Y para remate discreto, no le verás nunca ponerse por delante de los demás, siendo el responsable de la comunidad, muchas veces tengo que recordárselo, pues los hay que les gusta figurar y se ponen por delante de él. Tan discreto que he descubierto que no tengo ni una foto suya, aunque si de la comunidad, que es lo que le importa como buen responsable.

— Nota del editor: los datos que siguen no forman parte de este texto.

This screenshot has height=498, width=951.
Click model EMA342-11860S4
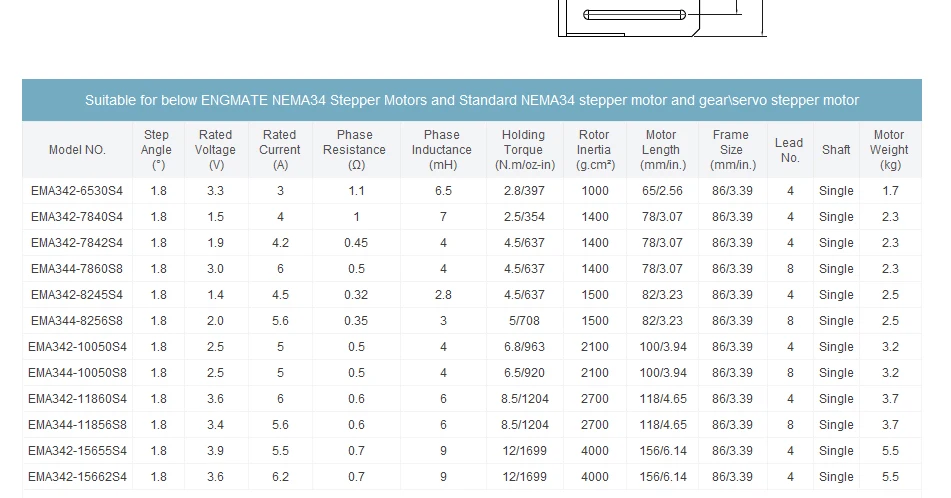tap(77, 399)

lunes, 29 de noviembre de 2021

Adicciones

 


 Iba a haber titulado este escrito como malditas adicciones, pero me he dado cuenta de que hay gente que tiene adicciones a cosas buenas y que no les hace esclavo de ellas, cosas sanas y sentimientos positivos. Sin embargo, hay demasiadas adicciones que nos esclavizan, nos destruyen como personas y nos hacen perder la dignidad. Por desgracia esto pasa en el mundo entero. Yo pensaba que entre la gente más humilde del planeta no habría tantas, pero sí las hay. El otro día tuvimos que internar a un catequista de la parroquia para ser tratado de su adicción al alcohol y los comprimidos. Cuando no tienes mucho que hacer durante la tarde, y te has pasado el día en el campo, cuando no tienes ninguna afición, ni posibilidad de entretenerte, es fácil caer en el “vamos a tomarnos algo” que suele ser un alcohol tradicional de fuerte graduación. Esto entre los hombres de estos pueblos es, con demasiada frecuencia, una costumbre instaurada. Sobre todo, los días de mercado y los domingos. Algunos saben controlar y no se aficionan mucho, pero más de los debidos no saben parar y acaban bebiendo a diario, de hecho, el alcohol es lo que ingieren desde primera hora de la mañana. Cuando les dices que tienen un problema, siempre contestan que lo tienen controlado y que lo pueden dejar cuando quieran, pero no es verdad. Aquí no hay muchos medios ni soluciones para ayudarles, y el ambiente tampoco es favorable para ello, pues de hecho a los borrachos no les dan dinero para comer, pero si para beber. Cuando fui a saludar el otro día al catequista, me lo encontré con la cabeza totalmente perdida, lo sujetaban los de la familia y acababa de tener un accidente con la moto. Estuvo a punto de llevarse por delante a los hijos pequeños de su vecino, que por supuesto estaba que trinaba. Le hice una cura de urgencia a sus pequeñas heridas e intenté poner un poco de paz con el vecino. Le dije a la gran familia que había que llevarlo al dispensario de las monjas donde intentan medicarles para tenerlos sedados y ver que podemos hacer.